§ **Brief**: Only the number is wanted: how many lines below include "video"?

-=-=-

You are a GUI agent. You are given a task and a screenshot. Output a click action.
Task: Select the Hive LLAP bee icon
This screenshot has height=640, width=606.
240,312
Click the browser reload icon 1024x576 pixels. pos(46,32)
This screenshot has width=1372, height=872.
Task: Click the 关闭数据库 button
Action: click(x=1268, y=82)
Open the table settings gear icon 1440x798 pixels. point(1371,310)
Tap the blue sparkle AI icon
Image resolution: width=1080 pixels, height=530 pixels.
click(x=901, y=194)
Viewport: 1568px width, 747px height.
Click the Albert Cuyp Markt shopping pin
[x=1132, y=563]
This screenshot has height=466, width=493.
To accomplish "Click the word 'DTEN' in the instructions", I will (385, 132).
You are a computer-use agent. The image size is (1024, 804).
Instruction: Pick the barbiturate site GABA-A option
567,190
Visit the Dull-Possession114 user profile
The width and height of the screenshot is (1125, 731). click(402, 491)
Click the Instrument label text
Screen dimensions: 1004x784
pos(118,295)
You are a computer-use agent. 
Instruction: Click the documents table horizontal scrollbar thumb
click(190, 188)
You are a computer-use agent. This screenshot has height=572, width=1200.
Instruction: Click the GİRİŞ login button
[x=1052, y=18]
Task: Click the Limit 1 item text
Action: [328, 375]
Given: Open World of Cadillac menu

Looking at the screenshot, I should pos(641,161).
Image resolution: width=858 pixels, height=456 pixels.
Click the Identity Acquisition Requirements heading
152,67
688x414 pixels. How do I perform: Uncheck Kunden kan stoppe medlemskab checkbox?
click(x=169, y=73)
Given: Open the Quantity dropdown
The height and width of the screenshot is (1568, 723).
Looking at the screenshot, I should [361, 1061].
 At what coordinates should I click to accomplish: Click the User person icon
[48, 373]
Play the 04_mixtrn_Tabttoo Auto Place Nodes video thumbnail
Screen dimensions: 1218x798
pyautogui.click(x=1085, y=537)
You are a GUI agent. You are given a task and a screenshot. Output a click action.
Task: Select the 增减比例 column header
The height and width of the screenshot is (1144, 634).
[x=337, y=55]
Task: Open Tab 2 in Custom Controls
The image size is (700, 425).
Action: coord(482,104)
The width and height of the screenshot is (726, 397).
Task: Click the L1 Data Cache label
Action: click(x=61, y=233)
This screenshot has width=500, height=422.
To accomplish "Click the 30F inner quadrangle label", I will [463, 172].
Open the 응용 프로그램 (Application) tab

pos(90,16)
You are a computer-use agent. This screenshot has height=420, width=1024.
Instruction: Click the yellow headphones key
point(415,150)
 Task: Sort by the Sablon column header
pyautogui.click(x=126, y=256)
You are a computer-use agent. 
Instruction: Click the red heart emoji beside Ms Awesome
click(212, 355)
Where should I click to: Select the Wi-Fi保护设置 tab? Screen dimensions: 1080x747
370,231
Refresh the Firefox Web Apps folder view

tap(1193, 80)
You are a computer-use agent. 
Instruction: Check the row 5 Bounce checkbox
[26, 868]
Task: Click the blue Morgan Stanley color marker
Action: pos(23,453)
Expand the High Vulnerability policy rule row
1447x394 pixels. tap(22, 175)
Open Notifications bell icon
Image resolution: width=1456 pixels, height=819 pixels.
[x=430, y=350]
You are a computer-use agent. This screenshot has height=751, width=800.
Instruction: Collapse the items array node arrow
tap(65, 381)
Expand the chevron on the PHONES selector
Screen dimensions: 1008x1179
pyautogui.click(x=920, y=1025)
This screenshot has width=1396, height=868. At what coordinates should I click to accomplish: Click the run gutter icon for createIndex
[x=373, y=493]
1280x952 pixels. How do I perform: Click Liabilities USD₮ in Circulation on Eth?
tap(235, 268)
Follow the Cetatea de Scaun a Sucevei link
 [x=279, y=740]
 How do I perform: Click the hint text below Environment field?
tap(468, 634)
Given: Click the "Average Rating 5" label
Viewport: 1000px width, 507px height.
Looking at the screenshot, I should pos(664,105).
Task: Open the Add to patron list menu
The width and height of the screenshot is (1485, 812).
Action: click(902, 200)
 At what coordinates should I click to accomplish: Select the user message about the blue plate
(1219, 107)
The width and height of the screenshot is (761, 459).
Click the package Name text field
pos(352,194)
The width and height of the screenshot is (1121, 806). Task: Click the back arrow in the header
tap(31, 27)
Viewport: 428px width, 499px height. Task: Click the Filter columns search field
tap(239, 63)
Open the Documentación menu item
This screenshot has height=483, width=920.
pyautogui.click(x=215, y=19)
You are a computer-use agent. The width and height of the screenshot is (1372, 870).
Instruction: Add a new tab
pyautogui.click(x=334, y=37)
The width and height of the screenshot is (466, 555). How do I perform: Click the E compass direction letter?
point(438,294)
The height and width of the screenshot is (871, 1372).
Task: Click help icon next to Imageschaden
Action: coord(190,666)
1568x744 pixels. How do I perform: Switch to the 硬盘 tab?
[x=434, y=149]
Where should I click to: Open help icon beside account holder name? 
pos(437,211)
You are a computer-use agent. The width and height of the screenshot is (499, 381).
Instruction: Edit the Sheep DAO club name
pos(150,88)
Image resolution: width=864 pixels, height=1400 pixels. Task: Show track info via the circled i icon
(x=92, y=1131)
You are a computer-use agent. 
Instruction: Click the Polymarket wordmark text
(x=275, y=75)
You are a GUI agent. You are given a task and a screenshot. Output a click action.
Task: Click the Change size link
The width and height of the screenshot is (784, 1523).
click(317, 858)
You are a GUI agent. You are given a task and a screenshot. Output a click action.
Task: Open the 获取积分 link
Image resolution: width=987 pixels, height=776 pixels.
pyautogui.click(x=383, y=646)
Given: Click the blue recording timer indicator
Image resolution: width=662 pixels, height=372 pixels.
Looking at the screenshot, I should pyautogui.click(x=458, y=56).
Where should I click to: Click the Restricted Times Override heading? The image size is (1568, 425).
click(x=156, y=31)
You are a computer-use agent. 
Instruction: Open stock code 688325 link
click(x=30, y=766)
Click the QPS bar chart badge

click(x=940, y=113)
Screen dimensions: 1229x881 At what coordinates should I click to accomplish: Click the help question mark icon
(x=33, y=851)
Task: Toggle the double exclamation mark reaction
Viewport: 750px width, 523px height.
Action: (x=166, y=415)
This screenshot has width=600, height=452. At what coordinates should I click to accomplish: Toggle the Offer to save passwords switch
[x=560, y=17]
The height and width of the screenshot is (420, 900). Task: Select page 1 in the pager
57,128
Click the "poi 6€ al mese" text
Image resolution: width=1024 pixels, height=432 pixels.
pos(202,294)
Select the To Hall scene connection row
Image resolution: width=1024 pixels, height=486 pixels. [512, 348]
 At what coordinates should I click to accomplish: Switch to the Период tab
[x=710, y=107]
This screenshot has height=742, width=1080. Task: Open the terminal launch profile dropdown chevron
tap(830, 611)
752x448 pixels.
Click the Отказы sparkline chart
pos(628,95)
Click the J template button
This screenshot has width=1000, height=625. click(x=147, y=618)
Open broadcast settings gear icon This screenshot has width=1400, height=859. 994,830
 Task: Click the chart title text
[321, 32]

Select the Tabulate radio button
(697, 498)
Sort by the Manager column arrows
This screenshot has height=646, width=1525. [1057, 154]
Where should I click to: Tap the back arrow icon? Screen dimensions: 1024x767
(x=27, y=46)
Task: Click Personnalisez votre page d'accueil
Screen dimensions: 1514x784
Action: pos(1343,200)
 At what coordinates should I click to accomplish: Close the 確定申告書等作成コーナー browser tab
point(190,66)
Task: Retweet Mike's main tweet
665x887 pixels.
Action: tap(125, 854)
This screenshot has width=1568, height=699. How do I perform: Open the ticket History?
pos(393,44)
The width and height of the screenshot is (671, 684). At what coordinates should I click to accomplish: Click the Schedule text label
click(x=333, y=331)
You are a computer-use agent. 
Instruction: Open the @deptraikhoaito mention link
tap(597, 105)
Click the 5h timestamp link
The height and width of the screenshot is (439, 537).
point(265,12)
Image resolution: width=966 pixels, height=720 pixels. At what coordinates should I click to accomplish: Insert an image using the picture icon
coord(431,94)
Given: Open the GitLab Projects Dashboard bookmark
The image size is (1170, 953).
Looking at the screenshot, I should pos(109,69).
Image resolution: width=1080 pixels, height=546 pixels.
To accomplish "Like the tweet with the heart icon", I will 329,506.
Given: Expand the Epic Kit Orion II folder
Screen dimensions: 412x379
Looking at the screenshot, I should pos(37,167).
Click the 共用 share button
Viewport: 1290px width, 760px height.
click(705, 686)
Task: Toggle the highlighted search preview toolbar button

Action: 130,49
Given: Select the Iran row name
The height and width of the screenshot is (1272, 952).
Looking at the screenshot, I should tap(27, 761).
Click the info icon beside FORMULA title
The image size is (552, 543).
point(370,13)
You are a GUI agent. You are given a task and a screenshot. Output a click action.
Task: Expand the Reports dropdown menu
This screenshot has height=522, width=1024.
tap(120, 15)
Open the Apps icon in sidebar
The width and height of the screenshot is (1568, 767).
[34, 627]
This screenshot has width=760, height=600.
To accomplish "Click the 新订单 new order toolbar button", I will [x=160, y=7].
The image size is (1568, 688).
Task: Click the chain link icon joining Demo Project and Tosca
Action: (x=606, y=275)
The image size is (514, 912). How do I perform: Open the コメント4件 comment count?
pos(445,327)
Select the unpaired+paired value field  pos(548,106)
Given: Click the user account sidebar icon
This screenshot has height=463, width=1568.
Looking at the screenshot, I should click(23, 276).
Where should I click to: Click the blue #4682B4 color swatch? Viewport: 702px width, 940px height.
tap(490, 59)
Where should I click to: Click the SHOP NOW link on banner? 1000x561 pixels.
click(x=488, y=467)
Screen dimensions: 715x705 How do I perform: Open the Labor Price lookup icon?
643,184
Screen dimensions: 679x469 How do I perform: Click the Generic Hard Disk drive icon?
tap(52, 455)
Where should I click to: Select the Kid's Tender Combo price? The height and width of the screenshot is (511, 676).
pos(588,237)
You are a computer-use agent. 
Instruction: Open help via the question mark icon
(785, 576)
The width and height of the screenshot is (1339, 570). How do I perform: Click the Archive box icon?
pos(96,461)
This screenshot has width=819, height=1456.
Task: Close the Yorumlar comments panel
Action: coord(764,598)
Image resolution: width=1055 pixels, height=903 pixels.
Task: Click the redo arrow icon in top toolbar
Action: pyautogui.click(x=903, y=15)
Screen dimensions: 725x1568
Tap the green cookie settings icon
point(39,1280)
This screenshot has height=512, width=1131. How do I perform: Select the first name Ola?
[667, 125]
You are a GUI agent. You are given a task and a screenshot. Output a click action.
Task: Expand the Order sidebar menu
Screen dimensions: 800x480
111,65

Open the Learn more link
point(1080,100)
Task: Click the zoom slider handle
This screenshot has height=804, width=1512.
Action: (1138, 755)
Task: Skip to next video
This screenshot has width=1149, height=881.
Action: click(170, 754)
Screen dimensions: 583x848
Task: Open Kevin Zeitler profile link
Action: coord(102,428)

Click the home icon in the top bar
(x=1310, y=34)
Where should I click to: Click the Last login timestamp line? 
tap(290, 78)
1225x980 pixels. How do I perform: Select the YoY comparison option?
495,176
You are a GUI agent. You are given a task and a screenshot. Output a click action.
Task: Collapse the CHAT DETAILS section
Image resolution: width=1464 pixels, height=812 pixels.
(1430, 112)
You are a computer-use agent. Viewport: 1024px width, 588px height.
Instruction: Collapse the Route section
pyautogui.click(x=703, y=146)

-=-=-

§ **Written response**: 2